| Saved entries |

....................

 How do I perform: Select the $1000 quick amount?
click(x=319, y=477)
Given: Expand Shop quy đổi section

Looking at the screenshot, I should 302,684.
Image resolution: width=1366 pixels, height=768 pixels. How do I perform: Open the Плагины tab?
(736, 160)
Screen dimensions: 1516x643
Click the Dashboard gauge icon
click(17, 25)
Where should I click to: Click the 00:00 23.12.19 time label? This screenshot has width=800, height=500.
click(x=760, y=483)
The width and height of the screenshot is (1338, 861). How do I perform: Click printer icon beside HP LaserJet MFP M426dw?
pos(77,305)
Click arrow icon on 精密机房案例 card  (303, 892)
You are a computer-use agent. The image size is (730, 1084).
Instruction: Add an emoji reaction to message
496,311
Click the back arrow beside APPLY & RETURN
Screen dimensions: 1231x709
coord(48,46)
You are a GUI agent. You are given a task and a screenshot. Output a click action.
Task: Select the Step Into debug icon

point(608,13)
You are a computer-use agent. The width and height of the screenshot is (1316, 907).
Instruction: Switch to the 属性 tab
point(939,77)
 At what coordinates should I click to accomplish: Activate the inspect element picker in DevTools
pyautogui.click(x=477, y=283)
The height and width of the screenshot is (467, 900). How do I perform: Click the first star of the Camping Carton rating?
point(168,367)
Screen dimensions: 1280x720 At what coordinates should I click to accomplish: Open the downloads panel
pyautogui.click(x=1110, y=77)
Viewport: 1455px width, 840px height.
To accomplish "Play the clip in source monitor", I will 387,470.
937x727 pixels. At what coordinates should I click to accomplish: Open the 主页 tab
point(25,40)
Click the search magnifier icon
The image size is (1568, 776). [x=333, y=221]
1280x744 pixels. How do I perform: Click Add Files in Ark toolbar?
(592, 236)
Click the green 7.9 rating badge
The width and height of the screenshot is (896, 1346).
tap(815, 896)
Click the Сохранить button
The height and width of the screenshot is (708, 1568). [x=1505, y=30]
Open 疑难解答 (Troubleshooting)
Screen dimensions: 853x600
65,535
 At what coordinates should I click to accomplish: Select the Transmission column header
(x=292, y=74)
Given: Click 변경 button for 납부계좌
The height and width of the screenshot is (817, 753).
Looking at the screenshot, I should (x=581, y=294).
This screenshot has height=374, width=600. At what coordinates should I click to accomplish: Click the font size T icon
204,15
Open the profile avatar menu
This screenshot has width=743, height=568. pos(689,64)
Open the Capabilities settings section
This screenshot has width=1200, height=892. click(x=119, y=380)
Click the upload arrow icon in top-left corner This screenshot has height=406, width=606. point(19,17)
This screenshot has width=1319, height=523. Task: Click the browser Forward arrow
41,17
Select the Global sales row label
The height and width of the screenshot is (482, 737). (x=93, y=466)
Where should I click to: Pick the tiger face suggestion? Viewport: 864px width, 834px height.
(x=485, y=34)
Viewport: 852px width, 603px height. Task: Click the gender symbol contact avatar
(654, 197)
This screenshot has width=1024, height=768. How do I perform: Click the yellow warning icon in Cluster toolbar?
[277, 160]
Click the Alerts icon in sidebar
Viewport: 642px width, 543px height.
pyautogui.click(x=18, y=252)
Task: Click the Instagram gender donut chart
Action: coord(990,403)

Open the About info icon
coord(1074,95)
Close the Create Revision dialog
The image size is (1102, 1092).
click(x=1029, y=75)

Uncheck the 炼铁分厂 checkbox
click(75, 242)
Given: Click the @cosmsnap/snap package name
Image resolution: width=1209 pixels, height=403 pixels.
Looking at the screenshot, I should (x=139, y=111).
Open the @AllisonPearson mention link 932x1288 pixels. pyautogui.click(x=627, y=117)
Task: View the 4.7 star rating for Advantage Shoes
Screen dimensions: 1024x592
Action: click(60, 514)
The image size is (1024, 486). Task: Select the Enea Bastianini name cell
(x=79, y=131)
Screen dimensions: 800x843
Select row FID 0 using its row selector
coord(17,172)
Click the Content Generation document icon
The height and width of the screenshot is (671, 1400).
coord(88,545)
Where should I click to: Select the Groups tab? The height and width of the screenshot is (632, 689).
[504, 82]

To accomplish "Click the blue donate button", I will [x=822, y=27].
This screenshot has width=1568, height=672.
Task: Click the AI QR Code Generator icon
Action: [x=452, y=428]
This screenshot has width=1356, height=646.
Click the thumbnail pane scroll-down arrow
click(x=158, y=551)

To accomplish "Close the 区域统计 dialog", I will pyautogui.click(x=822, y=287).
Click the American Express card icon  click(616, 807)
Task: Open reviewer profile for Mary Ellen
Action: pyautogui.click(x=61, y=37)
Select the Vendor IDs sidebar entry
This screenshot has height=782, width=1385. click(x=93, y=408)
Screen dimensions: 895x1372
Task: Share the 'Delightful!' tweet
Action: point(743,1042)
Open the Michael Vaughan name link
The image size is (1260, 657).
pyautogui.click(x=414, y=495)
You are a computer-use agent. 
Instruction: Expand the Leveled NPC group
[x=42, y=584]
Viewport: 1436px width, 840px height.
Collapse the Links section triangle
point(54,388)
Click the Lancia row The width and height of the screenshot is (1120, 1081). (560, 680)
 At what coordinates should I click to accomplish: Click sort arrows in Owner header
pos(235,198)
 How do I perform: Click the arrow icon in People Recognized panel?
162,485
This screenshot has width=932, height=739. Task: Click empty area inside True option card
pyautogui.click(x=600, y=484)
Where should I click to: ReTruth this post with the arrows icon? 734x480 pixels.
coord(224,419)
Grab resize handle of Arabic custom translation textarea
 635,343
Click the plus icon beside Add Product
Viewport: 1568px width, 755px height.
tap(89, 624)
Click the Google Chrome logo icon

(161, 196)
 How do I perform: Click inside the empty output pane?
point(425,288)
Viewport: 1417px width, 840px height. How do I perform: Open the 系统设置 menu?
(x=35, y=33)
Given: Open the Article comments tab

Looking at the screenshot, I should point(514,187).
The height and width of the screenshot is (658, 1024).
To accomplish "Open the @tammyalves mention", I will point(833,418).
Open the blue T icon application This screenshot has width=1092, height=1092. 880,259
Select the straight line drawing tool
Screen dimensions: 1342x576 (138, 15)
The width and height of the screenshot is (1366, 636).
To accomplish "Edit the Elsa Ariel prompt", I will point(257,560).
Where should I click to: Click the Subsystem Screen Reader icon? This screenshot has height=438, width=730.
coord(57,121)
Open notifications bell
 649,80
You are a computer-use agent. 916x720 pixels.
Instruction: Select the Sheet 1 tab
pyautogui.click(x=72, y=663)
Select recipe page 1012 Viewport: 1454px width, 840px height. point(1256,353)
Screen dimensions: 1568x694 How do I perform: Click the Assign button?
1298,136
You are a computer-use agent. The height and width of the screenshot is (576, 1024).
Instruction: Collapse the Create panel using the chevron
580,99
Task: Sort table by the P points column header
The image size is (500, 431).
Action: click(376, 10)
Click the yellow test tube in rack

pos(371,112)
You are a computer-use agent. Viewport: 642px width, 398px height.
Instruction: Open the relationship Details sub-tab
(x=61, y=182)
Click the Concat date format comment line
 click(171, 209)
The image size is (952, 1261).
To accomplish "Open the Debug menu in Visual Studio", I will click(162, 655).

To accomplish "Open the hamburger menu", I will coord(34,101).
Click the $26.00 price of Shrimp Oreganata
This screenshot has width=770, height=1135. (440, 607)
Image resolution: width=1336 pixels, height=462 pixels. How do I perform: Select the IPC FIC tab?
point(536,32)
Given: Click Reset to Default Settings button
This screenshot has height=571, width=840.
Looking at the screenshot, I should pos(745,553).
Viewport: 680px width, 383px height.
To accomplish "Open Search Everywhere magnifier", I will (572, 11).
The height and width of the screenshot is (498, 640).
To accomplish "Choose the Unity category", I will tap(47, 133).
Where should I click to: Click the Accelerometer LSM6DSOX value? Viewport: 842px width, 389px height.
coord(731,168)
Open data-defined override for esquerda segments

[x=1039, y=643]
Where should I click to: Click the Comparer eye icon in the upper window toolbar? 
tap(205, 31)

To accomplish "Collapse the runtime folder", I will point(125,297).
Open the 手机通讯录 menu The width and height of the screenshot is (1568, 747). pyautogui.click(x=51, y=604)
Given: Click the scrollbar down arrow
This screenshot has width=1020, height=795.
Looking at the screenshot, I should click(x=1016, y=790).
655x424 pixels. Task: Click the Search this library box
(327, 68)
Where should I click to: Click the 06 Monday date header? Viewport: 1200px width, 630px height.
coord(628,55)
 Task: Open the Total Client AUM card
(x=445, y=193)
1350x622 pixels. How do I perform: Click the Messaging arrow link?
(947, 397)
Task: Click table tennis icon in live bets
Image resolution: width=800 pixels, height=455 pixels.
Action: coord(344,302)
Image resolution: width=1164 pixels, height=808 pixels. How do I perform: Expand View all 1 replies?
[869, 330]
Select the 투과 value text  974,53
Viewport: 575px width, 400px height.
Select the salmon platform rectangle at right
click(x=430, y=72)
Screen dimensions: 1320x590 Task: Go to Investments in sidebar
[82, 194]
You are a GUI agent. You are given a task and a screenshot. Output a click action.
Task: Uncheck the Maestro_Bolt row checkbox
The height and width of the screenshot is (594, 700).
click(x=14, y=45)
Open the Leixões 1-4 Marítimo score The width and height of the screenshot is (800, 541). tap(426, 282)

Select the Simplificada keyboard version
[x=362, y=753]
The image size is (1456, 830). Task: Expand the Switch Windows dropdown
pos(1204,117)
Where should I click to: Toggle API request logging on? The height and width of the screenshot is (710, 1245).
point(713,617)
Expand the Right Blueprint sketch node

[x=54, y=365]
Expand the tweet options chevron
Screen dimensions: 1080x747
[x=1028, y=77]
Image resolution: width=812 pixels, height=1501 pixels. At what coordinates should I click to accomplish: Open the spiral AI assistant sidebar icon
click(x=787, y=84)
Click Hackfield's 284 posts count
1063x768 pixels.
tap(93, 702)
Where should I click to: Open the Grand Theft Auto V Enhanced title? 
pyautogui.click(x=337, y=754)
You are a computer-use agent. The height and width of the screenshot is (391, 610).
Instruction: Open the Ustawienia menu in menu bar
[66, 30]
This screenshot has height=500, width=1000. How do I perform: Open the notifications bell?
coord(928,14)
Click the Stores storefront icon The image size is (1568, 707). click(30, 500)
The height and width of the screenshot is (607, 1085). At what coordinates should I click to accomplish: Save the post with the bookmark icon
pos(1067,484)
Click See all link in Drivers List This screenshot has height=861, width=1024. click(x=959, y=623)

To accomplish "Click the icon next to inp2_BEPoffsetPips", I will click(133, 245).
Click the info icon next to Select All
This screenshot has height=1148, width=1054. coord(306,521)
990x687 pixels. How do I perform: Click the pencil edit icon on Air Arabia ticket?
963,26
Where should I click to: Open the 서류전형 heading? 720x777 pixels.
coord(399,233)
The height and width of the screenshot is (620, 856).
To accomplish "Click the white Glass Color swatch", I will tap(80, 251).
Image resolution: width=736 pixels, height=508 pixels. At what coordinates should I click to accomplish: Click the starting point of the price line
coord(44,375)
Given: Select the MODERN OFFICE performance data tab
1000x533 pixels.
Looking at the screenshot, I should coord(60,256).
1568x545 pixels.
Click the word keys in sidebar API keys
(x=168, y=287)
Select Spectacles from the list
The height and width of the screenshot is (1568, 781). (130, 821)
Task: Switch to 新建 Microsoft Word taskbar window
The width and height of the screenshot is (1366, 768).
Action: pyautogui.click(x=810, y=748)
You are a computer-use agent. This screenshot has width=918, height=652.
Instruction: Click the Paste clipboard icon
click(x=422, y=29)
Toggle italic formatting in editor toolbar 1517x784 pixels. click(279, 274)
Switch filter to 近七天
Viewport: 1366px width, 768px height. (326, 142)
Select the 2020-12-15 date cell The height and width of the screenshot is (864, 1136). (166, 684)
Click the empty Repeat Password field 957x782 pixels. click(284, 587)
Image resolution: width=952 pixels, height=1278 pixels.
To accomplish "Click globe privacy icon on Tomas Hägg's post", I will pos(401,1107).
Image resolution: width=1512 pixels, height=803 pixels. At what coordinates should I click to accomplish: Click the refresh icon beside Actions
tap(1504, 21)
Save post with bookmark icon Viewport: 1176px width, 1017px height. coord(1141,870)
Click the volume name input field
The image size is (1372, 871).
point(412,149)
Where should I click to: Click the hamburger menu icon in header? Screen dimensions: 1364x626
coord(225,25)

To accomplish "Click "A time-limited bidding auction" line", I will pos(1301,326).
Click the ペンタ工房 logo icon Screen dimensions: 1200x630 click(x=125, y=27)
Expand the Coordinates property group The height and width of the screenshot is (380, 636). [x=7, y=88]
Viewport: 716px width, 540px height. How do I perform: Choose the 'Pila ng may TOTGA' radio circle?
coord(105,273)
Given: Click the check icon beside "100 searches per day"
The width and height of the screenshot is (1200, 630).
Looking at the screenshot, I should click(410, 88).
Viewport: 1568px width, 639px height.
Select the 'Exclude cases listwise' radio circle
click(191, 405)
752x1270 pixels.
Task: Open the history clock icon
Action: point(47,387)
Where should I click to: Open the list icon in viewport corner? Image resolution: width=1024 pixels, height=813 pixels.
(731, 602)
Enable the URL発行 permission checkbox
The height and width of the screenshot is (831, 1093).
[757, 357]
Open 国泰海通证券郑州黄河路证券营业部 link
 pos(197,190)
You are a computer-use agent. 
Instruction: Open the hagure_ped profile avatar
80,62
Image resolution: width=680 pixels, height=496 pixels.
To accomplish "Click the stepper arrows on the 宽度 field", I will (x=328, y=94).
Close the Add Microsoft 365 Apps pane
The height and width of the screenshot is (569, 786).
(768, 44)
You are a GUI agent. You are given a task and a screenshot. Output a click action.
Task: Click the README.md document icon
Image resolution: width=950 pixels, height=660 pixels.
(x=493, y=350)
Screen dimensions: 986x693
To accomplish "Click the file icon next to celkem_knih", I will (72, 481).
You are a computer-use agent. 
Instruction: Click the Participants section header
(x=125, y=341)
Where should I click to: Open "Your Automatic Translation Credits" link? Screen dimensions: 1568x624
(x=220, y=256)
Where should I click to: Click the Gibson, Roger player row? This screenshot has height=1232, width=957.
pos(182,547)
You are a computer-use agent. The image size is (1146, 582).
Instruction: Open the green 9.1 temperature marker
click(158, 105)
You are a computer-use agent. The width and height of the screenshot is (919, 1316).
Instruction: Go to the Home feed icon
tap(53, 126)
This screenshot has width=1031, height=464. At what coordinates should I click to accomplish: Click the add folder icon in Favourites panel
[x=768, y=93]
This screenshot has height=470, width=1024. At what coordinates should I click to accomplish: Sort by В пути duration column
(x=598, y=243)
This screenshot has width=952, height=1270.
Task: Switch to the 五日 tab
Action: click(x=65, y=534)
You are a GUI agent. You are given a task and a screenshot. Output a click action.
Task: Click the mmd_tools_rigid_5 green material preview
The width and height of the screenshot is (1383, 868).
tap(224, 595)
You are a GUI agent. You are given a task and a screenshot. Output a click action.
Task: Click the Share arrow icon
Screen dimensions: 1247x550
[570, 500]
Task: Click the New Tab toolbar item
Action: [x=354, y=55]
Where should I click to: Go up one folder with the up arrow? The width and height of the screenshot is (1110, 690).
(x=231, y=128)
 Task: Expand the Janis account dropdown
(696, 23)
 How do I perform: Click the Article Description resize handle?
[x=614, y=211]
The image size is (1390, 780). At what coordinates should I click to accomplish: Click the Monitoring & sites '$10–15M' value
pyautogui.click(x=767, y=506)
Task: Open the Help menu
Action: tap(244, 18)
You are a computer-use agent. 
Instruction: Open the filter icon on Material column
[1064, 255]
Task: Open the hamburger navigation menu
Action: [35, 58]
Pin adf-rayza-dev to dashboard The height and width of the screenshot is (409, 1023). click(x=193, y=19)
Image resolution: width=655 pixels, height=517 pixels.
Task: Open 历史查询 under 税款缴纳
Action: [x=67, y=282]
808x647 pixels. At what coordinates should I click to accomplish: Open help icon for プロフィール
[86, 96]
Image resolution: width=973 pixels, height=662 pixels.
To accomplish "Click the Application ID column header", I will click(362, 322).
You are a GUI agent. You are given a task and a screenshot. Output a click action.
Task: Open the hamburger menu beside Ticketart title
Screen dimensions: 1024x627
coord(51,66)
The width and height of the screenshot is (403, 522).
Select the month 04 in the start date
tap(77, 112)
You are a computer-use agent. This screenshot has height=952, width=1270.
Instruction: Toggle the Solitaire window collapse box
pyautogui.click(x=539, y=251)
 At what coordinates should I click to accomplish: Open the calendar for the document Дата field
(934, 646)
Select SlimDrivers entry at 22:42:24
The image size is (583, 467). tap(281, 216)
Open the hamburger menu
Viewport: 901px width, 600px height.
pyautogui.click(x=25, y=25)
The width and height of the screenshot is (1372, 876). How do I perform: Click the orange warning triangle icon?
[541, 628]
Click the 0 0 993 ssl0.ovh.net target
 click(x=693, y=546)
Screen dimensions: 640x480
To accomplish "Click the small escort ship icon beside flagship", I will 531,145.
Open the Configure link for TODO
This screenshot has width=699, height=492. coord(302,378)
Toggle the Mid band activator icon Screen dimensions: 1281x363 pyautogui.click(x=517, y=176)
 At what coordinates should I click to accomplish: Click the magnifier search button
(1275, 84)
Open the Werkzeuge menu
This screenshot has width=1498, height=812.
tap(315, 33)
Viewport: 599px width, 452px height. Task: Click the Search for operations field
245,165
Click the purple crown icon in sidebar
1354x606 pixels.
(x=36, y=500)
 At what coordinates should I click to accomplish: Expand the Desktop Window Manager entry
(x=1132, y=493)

....................

| Work instructions |
Find the lines in the records that include the string "table", and reply with how many there are, nothing more.

| Written solution |
2